– Teraz odbywa się wielka duchowa walka między polskością, niepodległością i patriotyzmem a zaprzaństwem, ideologią, która odrzuca istotę polskości, tożsamości narodowej - powiedział w rozmowie z Tadeuszem Płużańskim w Polskim Radiu 24 Antoni Macierewicz.
– Ciągle mamy do czynienia z niekonsekwencją. Z jednej strony słusznie czcimy pamięć Żołnierzy Wyklętych (...), a z drugiej nadal najwyższe ordery wojskowe mają komunistyczni zbrodniarze, którzy mają na rękach krew walczących o naszą niepodległość. (...) Już od blisko roku apeluję do pana prezydenta Andrzeja Dudy, by ustawa degradacyjna jednak weszła w życie.
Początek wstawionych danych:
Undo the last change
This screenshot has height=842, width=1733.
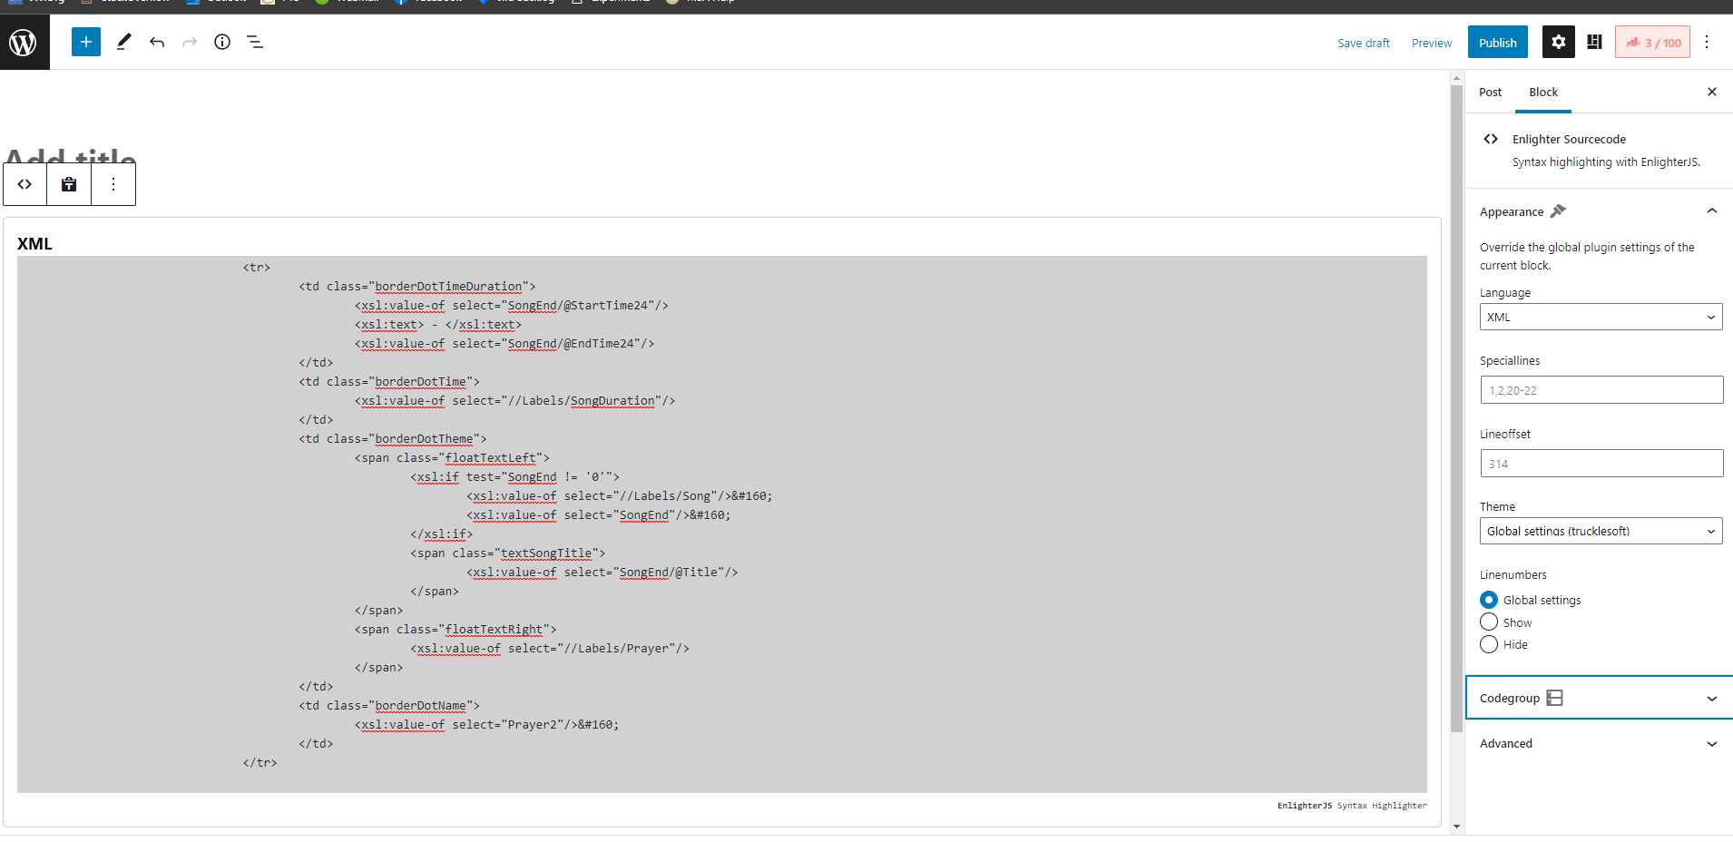click(156, 42)
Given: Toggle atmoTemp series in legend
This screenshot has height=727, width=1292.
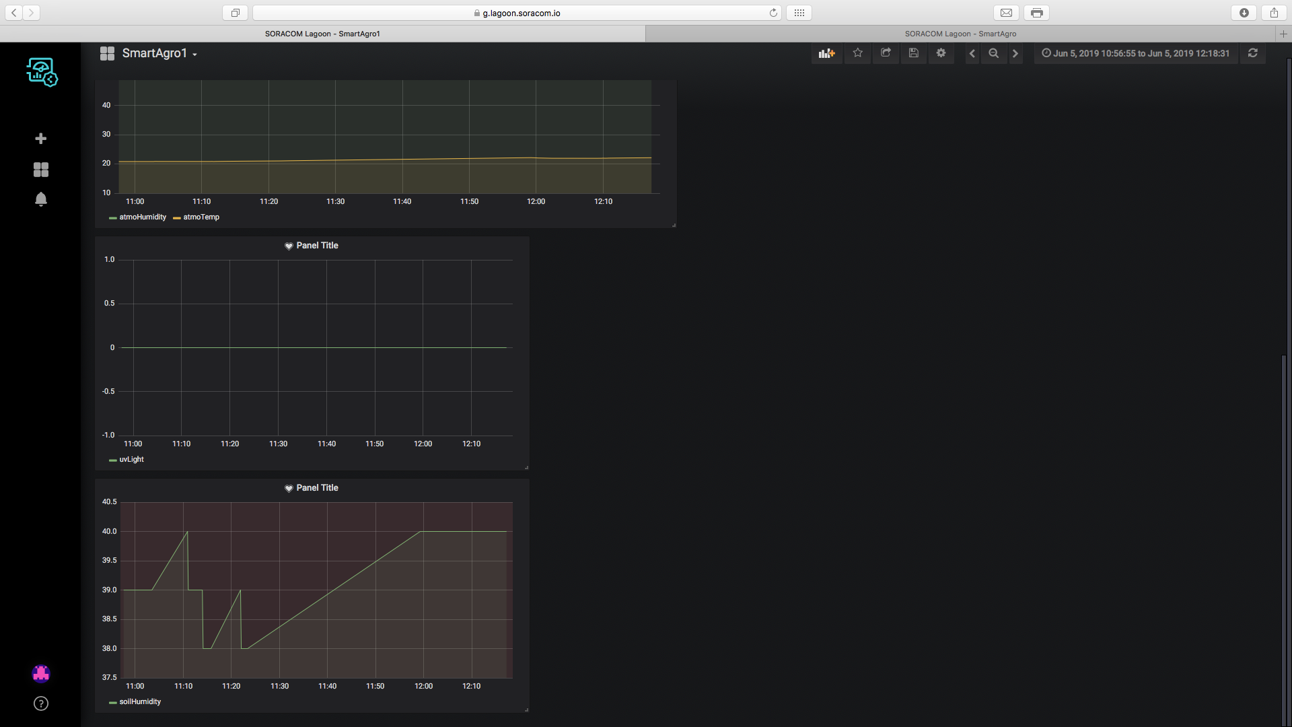Looking at the screenshot, I should pyautogui.click(x=201, y=217).
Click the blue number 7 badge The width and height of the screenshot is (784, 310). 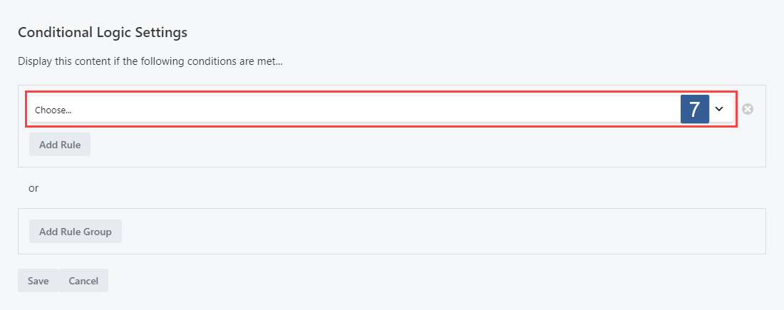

Armia nie może mieć dwóch hierarchii wartości. Nie może być jednocześnie za mordowaniem Polaków i obroną Polaków - mówił minister.
– Na tym polu rozstrzyga się przyszłość Polski. Albo to będzie przyszłość narodu pamiętającego swoją prawdziwą historię, budującego rzeczywistość zgodnie z wartościami ludzi, którzy ocalili niepodległość, albo to będzie PRL-bis lub kolejna wersja sowieckiego układu (...) nie ma jednak jasnej świadomości, że nasz główny obowiązek to odkłamanie historii, przywrócenie prawdy. Jeżeli nie będziemy mieli trwałego fundamentu prawdy historycznej, wszystko znów może zostać stracone. Na to liczą nasi wrogowie - ocenił Antoni Macierewicz.